"Beginning Of The Swarm": NeonSat-1 & ACS3 – Electron/Kick Stage (fl 47) – Mahia LC-1B (NZ) – 23.04.2024 22:32 UTC

[zandr]

https://nextspaceflight.com/launches/details/6846

Beginning Of The Swarm
Launch Time
Tue Apr 23, 2024 20:43 GMT+3
...
47th mission

[zandr]

https://www.rocketlabusa.com/missions/next-mission/

BEGINNING OF THE SWARM


Mission Name: Beginning Of The Swarm
Rocket: Electron
Launch Date: NET 24 April 2024
Launch Site: Launch Complex 1
Launch Time: TBC
Payload: NEONSAT-1 and ACS3

MISSION OVERVIEW
The 'Beginning Of The Swarm' mission is scheduled to launch from Rocket Lab Launch Complex 1 in Mahia, New Zealand during a 14-day launch window that opens on April 24th. Electron will carry two satellites for two separate customers: NEONSAT-1, an Earth observation satellite for the Satellite Technology Research Center (SaTReC) at the Korea Advanced Institute of Science and Technology (KAIST), and NASA's Advanced Composite Solar Sail System (ACS3).

The primary payload for this mission, NEONSAT-1, is an Earth observation satellite with a high-resolution optical camera designed to monitor for natural disasters along the Korean Peninsula by pairing its images with artificial intelligence. NEONSAT-1 is the first satellite developed under the NEONSAT program by SaTReC and KAIST, Korea's leading university in science and technology, which developed and operated Korea's very first satellite KITSAT-1 more than 30 years ago. Other NEONSAT satellites are planned to be launched in 2026 and 2027 to build out the NEONSAT constellation.
 
The secondary payload is NASA's ACS3, a technology demonstration of new materials and deployable structures for solar sail propulsion systems that use sunlight to propel the spacecraft. Much like a sailboat is powered by wind pushing against a sail, solar sails employ the pressure of sunlight for propulsion, eliminating the need for conventional rocket propellant. The mission plans to test the deployment of new composite booms that will unfurl the solar sail to measure approximately 30 feet per side, or about the size of a small apartment in total.

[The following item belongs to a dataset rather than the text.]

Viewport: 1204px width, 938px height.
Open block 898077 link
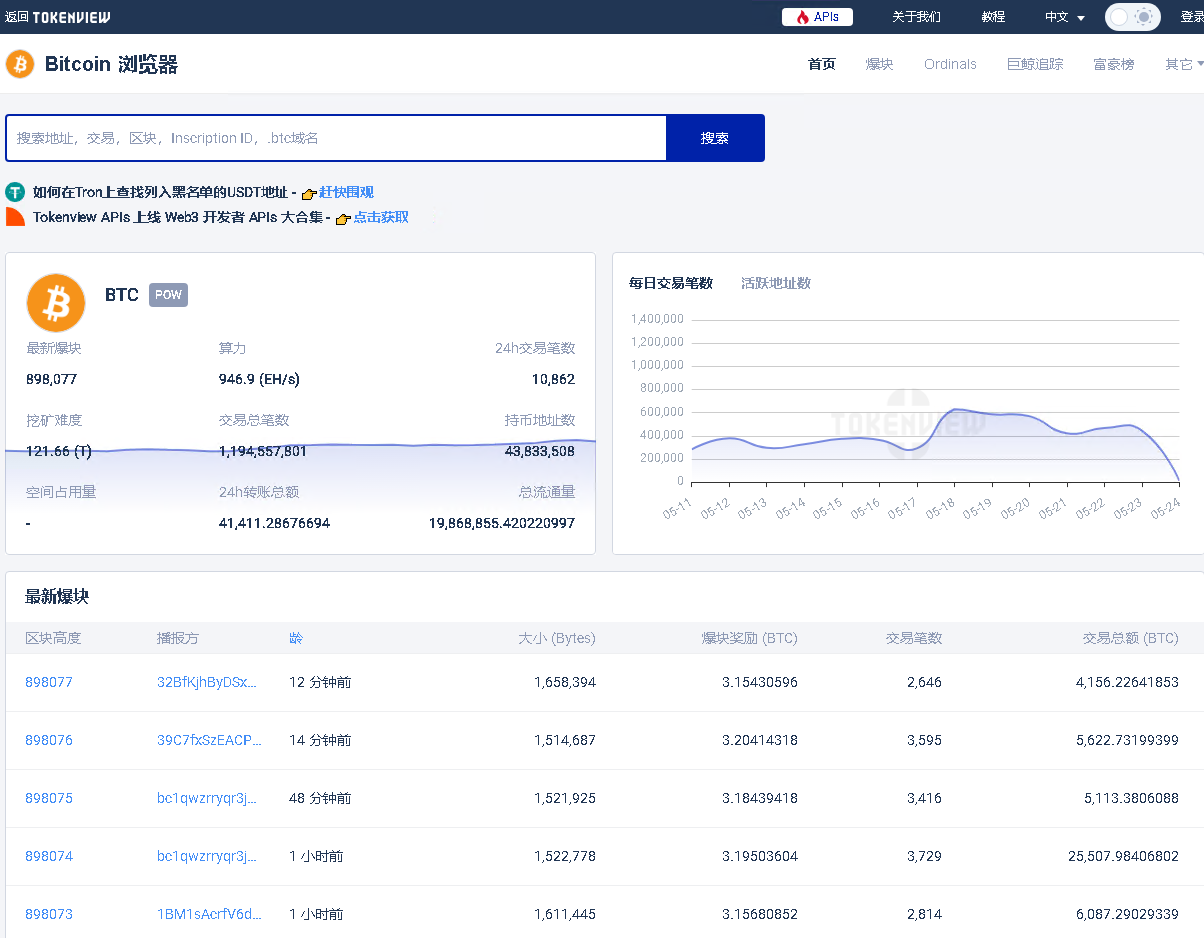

Flight data obtained during the demonstration will be used for designing future larger-scale composite solar sail systems for space weather early warning satellites, asteroid and other small body reconnaissance missions, and missions to observe the polar regions of the sun.

[zandr]

https://twitter.com/RocketLab/status/1774895858858995820

Rocket Lab  @RocketLab
Onboard Electron for @kaistpr is NEONSAT-1, an Earth observation satellite with a high-resolution optical camera designed to monitor for natural disasters along the Korean Peninsula by pairing its images with artificial intelligence.

[zandr]

https://twitter.com/RocketLab/status/1774895862386487339

Rocket Lab  @RocketLab
Electron will also carry @NASA's Advanced Composite Solar Sail System, or ACS3, to test new materials and deployable structures for solar sail propulsion systems that use sunlight to propel the spacecraft. Much like a sailboat is powered by wind pushing against a sail, solar sails employ the pressure of sunlight for propulsion, eliminating the need for conventional rocket propellant.

[zandr]

https://www.nasa.gov/general/nasa-next-generation-solar-sail-boom-technology-ready-for-launch/

NASA Next-Generation Solar Sail Boom Technology Ready for Launch
Sailing through space might sound like something out of science fiction, but the concept is no longer limited to books or the big screen. In April, a next-generation solar sail technology – known as the Advanced Composite Solar Sail System – will launch aboard Rocket Lab's Electron rocket from the company's Launch Complex 1 in Māhia, New Zealand. The technology could advance future space travel and expand our understanding of our Sun and solar system. 
Solar sails use the pressure of sunlight for propulsion, angling toward or away from the Sun so that photons bounce off the reflective sail to push a spacecraft. This eliminates heavy propulsion systems and could enable longer duration and lower-cost missions. Although mass is reduced, solar sails have been limited by the material and structure of the booms, which act much like a sailboat's mast. But NASA is about to change the sailing game for the future. 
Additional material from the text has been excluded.